AMRMClientImpl/AMRMClientAsync are already built for the use case specified. A
bunch of requests can be made and when containers are allocated then the user
can get them and do its second pass of scheduling.
bq.The current test-case is clearly not doing enough to explain how it is
usable - we can implement a simple job which has tasks and needs containers
inside this test-case and then illustrate the library usage.
Please read the code in TestAMRMClient.testAMRMClient() and the code in the
DistributedShell example app. Both create an RM, register an application,
request containers, make allocations and deallocations and then unregister the
application. I believe the code clearly shows how all the api's can be used for
the full lifecycle of an application. The new tests only test for newly added
storage feature and bug fixes. I could add more test code to go through the
same lifecycle operations when using StoreContainerRequest.
It might be useful if you can go through all the comments in YARN-103, YARN-277
and YARN-417. It may help in understanding why the code/apis are the way they
are. 7 contributors were involved in those jiras in writing and reviewing the
code and I am confident in the technical and stylistic quality of the code as
it stands. That being said, there is always room for improvement if you find
issues.
Let me try to explain the contribution made by this jira so that we all can be
on the same page.
When schedulers receive container allocations then they need to figure out
which of their requests matched those containers so that they can remove those
requests from the pending requests. Containers can match requests at
node/rack/* level and hence the library itself cannot determine which pending
request to remove. It needs to be told by the scheduler which request to
remove. All of this already works if the scheduler can find matching requests
for a container on its own or when requests were made at only at * priority
(for locality other than * the RM needs client help to do book-keeping so that
it does not end up allocating containers at unwanted locality).
This jira takes up the problem of helping schedulers find matching requests for
allocated containers. Since the library is the entity that translates request
to the RM, it would be best to let the library provide matching containers. If
the scheduler maintains its own separate mapping information then its logic may
diverge from the library's. So the main contribution of the jira is to store
requests made via addContainerRequest() and retrieve matching requests via
getMatchingRequests(). Stored containers must be removed or else the library
will end up holding onto a lot of memory. If ContainerRequest is not
constrained to a container count of 1 then doing this add and removal
book-keeping becomes difficult to implement in a water-tight manner. That is
why StoredContainerRequest was created which only constrains the container
count to 1. Now the API becomes elegant and intuitive. addContainerRequest() to
add requests. getMatchingRequests() to get all matching requests. Pick a
container from matching requests and call removeContainerRequest() with it to
remove it. That is all that there is to it. There are some other minor fixes to
AMRMClientAsync. We are on the same page wrt this being a needed functionality.

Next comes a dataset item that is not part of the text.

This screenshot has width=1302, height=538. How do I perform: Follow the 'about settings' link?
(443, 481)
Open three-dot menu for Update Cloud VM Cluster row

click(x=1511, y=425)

The cookie added to StoredContainerRequest is very useful IMO but it strictly
does not have to be there. Users can extend StoreContainerRequest to do the
same thing and most users will IMO and so I added it there.
StoredContainerRequest or any extensions of ContainerRequest can be passed into
the library. Doing it without using the help of generics allows for the
possibility of writing non-type checked code as well as mixing different types
of ContainerRequests. Besides, it will require users to make ugly unsafe casts
in their code for which the compiler will generate warnings. While it may be
fine for internal YARN code to have 100's of suppressed unchecked cast
warnings, we should not force external user code to have to live with that.
They may have their own coding guidelines. This makes the use of generics
essential for this user-facing library. I can attach the patch with the
non-generic version of the library and compare the number of compiler warnings
in both patches.
Hopefully this clarifies and explains the changes in this patch. Please feel
free to make comments on bugs and technical/logical incorrectness issues in the
patch.
> Improve AMRMClient with cookies and matching requests
> -----------------------------------------------------
>
> Key: YARN-660
> URL: https://issues.apache.org/jira/browse/YARN-660
> Project: Hadoop YARN
> Issue Type: Sub-task
> Affects Versions: 2.0.5-beta
> Reporter: Bikas Saha
> Assignee: Bikas Saha
> Fix For: 2.0.5-beta
>
> Attachments: YARN-660.1.patch, YARN-660.2.patch, YARN-660.3.patch,
> YARN-660.4.patch
>
>
--
This message is automatically generated by JIRA.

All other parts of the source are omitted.